Historically, Latter-day Saints have gathered in many locations, including:
- Kirtland, Ohio
- Independence, Missouri
- Nauvoo, Illinois
- Salt Lake City and the surrounding Salt Lake Valley
- Various sites within the Mormon Corridor
- Laie, Hawaii

== Modern practices ==
In the modern era, members are asked to gather in the stakes of Zion in their local areas.

The members gather with their local ward or branch (smaller congregation) for weekly worship services in meetinghouses. Twice a year there is a stake conference for each stake, where the members of the several wards that make up each stake meet as a group. These were previously held in stake tabernacles, but now normally will occur in stake centers. District and area conference also happen periodically. Latter-day Saints gather twice each year for general conference, currently held in the Conference Center, but available via broadcast through a variety of outlets.

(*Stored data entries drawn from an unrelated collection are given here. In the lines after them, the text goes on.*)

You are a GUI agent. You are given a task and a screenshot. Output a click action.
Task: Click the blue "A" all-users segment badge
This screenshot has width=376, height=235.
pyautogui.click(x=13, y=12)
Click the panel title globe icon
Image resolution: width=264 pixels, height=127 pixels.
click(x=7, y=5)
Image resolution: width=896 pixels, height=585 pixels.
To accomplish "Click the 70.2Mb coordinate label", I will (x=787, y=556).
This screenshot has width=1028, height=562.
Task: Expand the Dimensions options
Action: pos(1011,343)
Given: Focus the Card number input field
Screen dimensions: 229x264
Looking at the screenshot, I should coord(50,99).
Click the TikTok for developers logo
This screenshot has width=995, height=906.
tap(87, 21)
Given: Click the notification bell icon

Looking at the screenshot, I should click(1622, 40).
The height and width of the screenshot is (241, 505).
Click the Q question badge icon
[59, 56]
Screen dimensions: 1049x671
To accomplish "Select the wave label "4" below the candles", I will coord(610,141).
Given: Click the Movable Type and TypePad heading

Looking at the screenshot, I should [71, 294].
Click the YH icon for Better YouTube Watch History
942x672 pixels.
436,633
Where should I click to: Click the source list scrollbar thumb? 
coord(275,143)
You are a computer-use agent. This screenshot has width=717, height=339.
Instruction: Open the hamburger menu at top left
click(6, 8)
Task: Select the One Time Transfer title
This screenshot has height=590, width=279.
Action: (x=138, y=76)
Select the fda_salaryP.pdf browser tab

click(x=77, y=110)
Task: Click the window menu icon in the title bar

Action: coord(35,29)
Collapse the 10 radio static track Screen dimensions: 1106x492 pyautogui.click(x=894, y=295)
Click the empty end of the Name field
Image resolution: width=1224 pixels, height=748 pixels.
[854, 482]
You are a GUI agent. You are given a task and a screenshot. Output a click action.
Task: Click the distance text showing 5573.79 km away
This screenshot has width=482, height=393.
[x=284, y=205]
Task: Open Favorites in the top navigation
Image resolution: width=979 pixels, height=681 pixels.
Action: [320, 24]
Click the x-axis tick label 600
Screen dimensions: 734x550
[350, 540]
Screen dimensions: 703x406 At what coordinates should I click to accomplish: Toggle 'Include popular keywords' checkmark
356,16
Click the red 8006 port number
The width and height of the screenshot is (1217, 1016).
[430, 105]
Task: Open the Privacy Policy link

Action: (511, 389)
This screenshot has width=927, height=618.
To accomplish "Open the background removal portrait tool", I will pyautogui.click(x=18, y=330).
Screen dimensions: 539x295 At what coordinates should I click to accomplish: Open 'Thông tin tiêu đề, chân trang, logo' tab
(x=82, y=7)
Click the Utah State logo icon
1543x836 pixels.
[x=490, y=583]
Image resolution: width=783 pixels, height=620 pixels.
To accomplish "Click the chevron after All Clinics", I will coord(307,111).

In high schools, primarily through the western United States, Latter-day Saint students can gather for released-time (or early-morning) seminary to learn more about the teachings found in the Standard Works. In colleges and other areas throughout the world, students gather together to take institute classes which teach these same topics at a collegiate level.

==Gathering of Israel==
In the Old Testament, Israel had the blessings of being God's covenant people, but they were scattered because of rebellion. God promised that the Children of Israel would be gathered. Missionaries are sent by the church worldwide to gather the children of God. Peter and Paul prophesied that all things were to be restored during this last dispensation, which includes gathering the scattered.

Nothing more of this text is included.